Ms Tan said the sharp increase in 2023 came after rent was frozen during the Covid-19 pandemic. For the past 35 years, rent has typically increased by 10 to 15 per cent every two years for the kindergarten operator, which runs one centre with 42 children.

“We are at the mercy of our landlord. Moving would mean potentially losing our customer base, and we can’t just up and leave because most of our children live in this area,” Ms Tan said.

Montessori Children’s House is one of several smaller preschools that have struggled in recent years with rising rent and labor costs.

Seven such operators – each with one to five kindergartens – told The Straits Times that these challenges have been exacerbated by rent hikes following the pandemic.

These kindergartens still face strong competition from government-supported kindergartens, which offer teachers higher salaries and lower tuition fees, as well as from larger commercial kindergarten chains.

Independent preschools, which typically charge more than $1,000 a month, differ from mainstream operators and partner facilities, which receive government funding to ensure fees remain affordable.

By comparison, full-day childcare fees are capped at $680 at base operator-run centers and $720 at partner operator-run preschools. These fees will drop even further in 2025.

Some parents therefore moved their children to these centers.

So far, more than six in 10 pre-school children are enrolled in government-supported pre-schools, up from just half in 2019, according to the Early Childhood Development Agency (ECDA). This is set to rise to eight in 10 by 2025.

Rent increase

Rent has risen by almost 20 per cent at Blue Lion Preschool since it opened in Siglap four years ago. Principal Charmaine Teo said further increases could force the pre-school, which has 21 children, to leave its current building.

The preschool, which opened in 2020 during the pandemic, had just six children at the time. It took more than a year for enrollment to grow to 10, and another two years to reach 21 in 2023.

Fees were raised in January to keep up with rising costs, and the fee for full-day childcare is now $1,580 a month.

While it is becoming increasingly commercially unviable to run small pre-schools, Ms Teo said they are still important as they offer families the option of a “home away from home”.

In response to questions about the challenges facing independent pre-schools, an ECDA spokesperson said: “Independent operators wishing to set up pre-schools will need to rent space and negotiate rent rates directly with landlords, just like any other business.

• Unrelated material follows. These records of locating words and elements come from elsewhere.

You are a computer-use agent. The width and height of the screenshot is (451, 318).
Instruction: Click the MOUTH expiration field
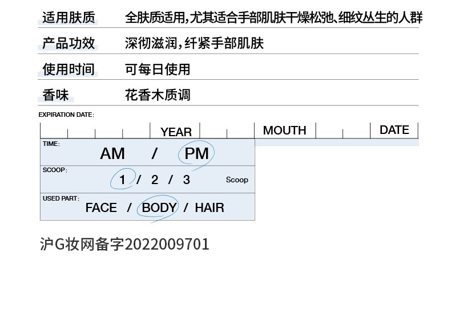click(284, 131)
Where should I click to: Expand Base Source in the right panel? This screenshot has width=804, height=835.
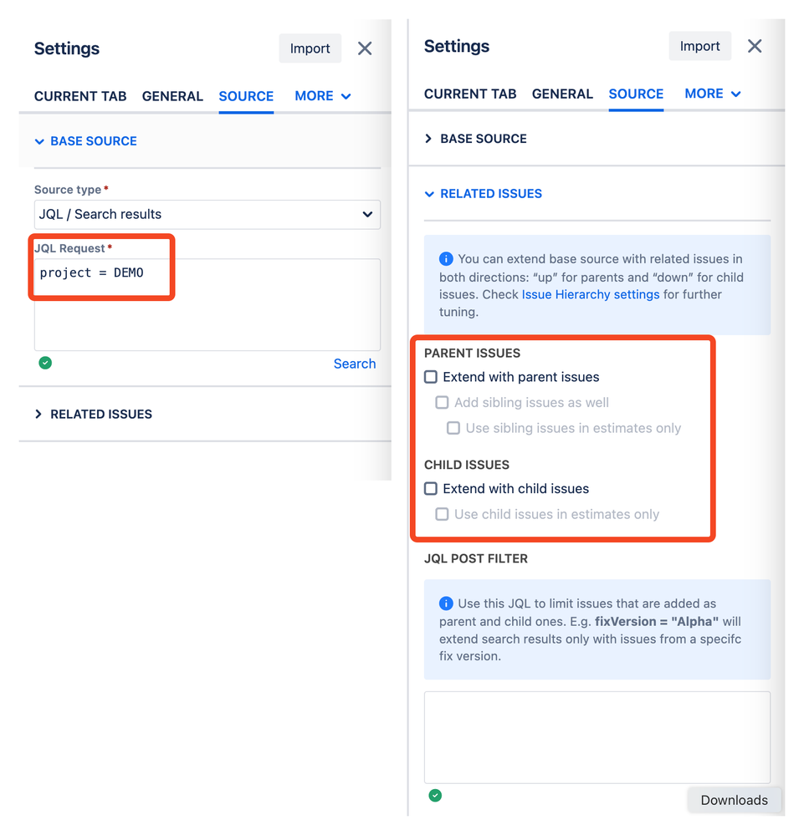tap(475, 139)
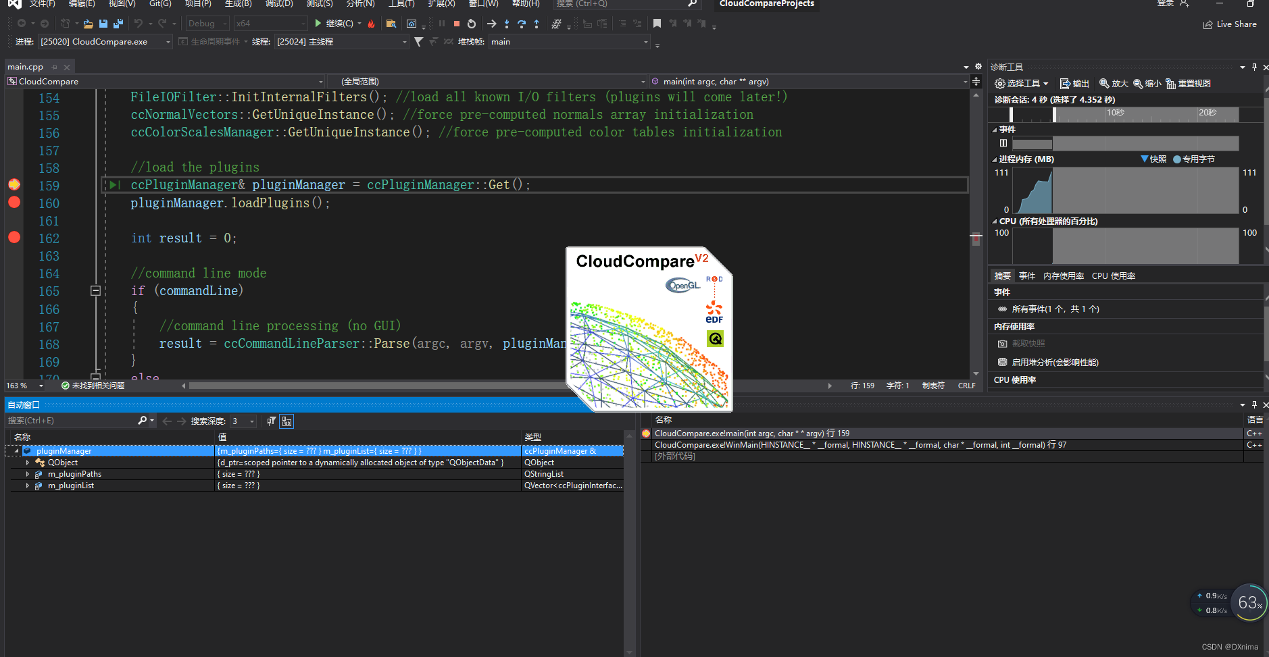Click the Continue (继续) debug icon

tap(318, 24)
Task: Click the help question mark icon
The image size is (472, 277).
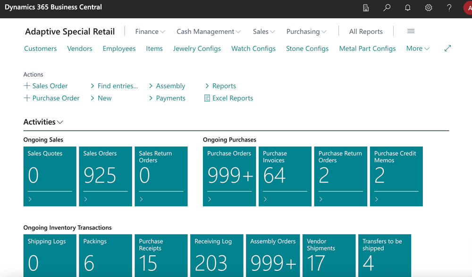Action: pos(449,8)
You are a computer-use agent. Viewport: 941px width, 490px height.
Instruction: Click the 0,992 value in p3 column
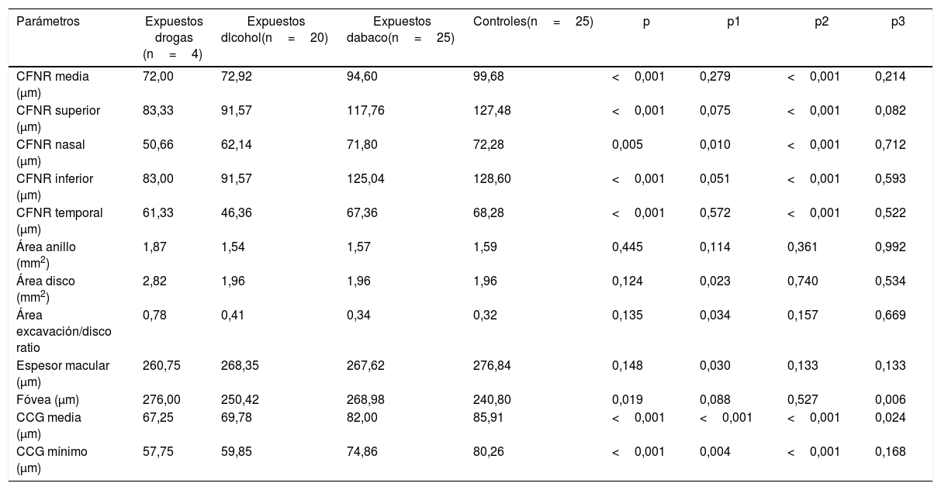click(x=890, y=247)
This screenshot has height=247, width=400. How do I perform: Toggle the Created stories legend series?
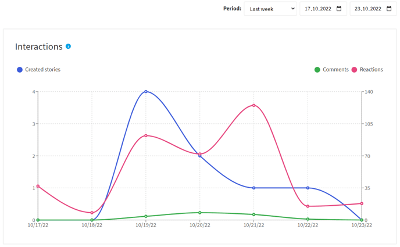coord(38,70)
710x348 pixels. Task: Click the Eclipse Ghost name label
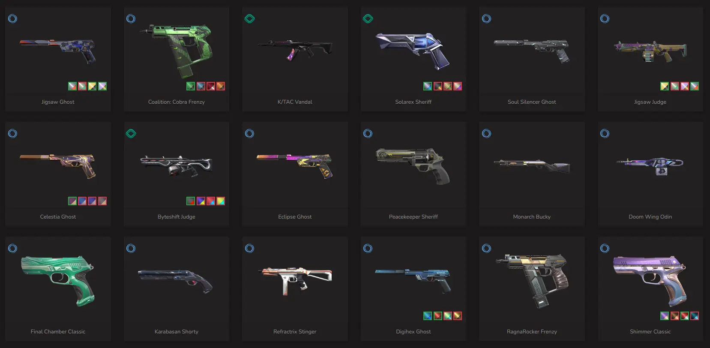(295, 217)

“Operators may also participate in tenders for government facilities which are announced from time to time through public tender.”

The spokesman added that ECDA is working with the Housing Board to set up new kindergartens in almost all HDB Build-To-Order estates where there are more families with young children.

Most of these preschools are then allocated to major operators who provide affordable and high-quality preschool services to families.